Und vielleicht reizte gerade diese charakterliche Stärke viele frühere Wegbegleiter. Sie wollten sie beherrschen, doch Claudia Cardinale ließ sich nicht beherrschen. Viele andere Sterne, die in jener Zeit so früh erstrahlen, verglühen, während Claudia Cardinale allmählich selbst die Kontrolle über ihre Karriere erlangte. Sergio Leones Meisterwerk "Spiel mir das Lied vom Tod" (1968), in dem sie neben Charles Bronson und Henry Fonda brillierte, kann man auch als ein Sinnbild ihres Lebens begreifen: Eine Frau kommt allein in eine wilde Gegend mit vielen Männern, die alle etwas im Schilde führen, aber sie lässt sich nicht unterkriegen und hat am Ende ihr Schicksal selbst in der Hand.

1975 ließ sich Claudia Cardinale von Franco Cristaldi scheiden und zog einen Schlussstrich unter ihr altes Leben. Nun machte sie auch endlich reinen Tisch mit ihrem Sohn. Sie war zu einer der großen Diven Hollywoods avanciert, und einem Superstar konnte niemand mehr etwas vorschreiben. So viele ihrer Verehrer aus der Branche ließ sie abblitzen, egal ob Marcello Mastroianni, Alain Delon oder Sean Connery. Und sogar Marlon Brando, von dem sie eine Zeit lang geschwärmt hatte, schob sie, wie es heißt, aus der Tür hinaus.

"C.C." oder "Claudia Nazionale", wie sie vor allem in Europa genannt wurde, wollte Arbeit und Privatleben nicht vermengen, weil ihr die "Unabhängigkeit heilig war", wie sie 2014 erklärte. Claudia Cardinales große Liebe war ein anderer: der 2017 verstorbene Regisseur Pasquale Squitieri, mit dem von 1975 an 24 Jahre lang zusammen war und auch eine gemeinsame Tochter, Claudia, hat. Geheiratet hat sie jedoch nie mehr.

Claudia Cardinale hat sich nicht verkauft, sie wusste ihre Erotik bewusst einzusetzen und hat die Schönheit immer in der Natürlichkeit gesehen. Sie hat sich nie zum bloßen Objekt machen lassen und war stets ein selbstbewusstes stolzes weibliches Subjekt in einer patriarchalisch geprägten Zeit. Italiens "Nonna Nazionale" engagierte sich in den 70-ern als aktive Frauenrechtlerin, wandelte das Bild der introvertierten Schönheit aus den Jugendjahren in das einer selbstbewussten Dame, die sagt, was sie denkt. Claudia Cardinale war kurzum eine echte "Powerfrau", lange bevor diesen Begriff jemand kannte. Dafür wurde sie 2009 mit dem Worlds Women Award geehrt.

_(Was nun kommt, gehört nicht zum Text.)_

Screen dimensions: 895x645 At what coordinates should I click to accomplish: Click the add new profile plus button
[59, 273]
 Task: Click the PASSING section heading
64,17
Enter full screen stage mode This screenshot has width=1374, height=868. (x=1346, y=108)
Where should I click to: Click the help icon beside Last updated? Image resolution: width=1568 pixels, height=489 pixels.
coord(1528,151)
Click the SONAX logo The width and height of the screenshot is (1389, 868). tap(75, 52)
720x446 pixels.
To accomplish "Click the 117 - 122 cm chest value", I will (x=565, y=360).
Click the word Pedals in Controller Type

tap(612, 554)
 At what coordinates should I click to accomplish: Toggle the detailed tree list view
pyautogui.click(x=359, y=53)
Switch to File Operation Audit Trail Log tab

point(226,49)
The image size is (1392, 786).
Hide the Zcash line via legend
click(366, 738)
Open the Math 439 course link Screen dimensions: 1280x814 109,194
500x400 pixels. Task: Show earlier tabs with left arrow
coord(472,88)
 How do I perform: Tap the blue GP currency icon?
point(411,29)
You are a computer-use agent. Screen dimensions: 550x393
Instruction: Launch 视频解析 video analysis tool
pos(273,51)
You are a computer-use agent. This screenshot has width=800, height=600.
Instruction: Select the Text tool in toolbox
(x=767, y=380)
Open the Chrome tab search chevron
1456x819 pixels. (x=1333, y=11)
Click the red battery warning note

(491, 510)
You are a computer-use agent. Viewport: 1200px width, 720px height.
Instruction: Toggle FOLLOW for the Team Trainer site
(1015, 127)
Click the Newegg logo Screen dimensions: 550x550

In Würde altert, wer sich treu bleibt - und wer nicht dazu neigt, den alten Zeiten nachzutrauern. Dem Image des wohlgeformten Püppchens der 50er- und 60er-Jahre, über das der große Federico Fellini in einem Brief an den Drehbuchautor Brunello Rondi einst schrieb "Stell' dir Claudia Cardinale vor - schön, blutjung und dennoch reif, innerlich gefestigt ... sie verkörpert die unverfälschte Natur", weint C.C. keine Träne nach. "Der Gedanke an meine Falten macht mir nichts aus", sagte sie einmal. "Ganz im Gegenteil - ich finde, dass gerade ein weibliches Gesicht ab diesem Zeitpunkt so richtig interessant und aussagekräftig wird." Es sei "wichtig, sich zu akzeptieren, wenn man in den Spiegel schaut".